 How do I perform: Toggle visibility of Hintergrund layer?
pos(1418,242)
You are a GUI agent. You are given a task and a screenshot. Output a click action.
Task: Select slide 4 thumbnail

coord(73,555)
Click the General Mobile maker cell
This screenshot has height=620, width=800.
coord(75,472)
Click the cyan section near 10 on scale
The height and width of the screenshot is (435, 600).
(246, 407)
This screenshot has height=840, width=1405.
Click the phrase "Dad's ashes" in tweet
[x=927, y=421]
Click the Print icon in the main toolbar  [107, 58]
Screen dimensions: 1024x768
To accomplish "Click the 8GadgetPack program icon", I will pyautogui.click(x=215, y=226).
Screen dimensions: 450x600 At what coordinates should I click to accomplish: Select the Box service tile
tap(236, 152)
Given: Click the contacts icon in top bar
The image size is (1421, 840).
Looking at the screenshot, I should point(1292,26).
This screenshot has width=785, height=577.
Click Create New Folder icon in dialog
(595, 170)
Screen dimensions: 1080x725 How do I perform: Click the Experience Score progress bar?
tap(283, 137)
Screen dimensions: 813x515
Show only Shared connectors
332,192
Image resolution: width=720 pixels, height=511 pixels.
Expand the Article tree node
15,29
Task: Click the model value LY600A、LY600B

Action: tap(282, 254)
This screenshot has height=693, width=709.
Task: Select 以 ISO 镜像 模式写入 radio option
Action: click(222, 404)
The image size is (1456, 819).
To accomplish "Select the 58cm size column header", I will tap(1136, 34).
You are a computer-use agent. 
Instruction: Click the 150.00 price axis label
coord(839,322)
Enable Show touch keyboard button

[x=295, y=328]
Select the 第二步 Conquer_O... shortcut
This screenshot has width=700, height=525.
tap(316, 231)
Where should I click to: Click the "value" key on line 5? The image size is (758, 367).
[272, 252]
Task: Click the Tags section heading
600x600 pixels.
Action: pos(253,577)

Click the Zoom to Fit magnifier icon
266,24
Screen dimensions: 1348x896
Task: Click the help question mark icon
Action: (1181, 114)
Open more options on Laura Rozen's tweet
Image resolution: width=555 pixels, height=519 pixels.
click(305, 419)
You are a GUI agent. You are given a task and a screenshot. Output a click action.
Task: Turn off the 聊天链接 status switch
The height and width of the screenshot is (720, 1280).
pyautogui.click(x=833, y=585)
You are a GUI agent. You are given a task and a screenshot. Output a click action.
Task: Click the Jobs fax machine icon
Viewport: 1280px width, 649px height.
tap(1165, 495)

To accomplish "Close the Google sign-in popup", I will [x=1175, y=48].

**ACTION ITEM**
Copy out the line containing "Viewport: 1280px width, 649px height.", then every line after it through the end of the listing, exactly and with nothing else.

**OUTPUT OF THE EXERCISE**
Viewport: 1280px width, 649px height.
tap(1165, 495)

To accomplish "Close the Google sign-in popup", I will [x=1175, y=48].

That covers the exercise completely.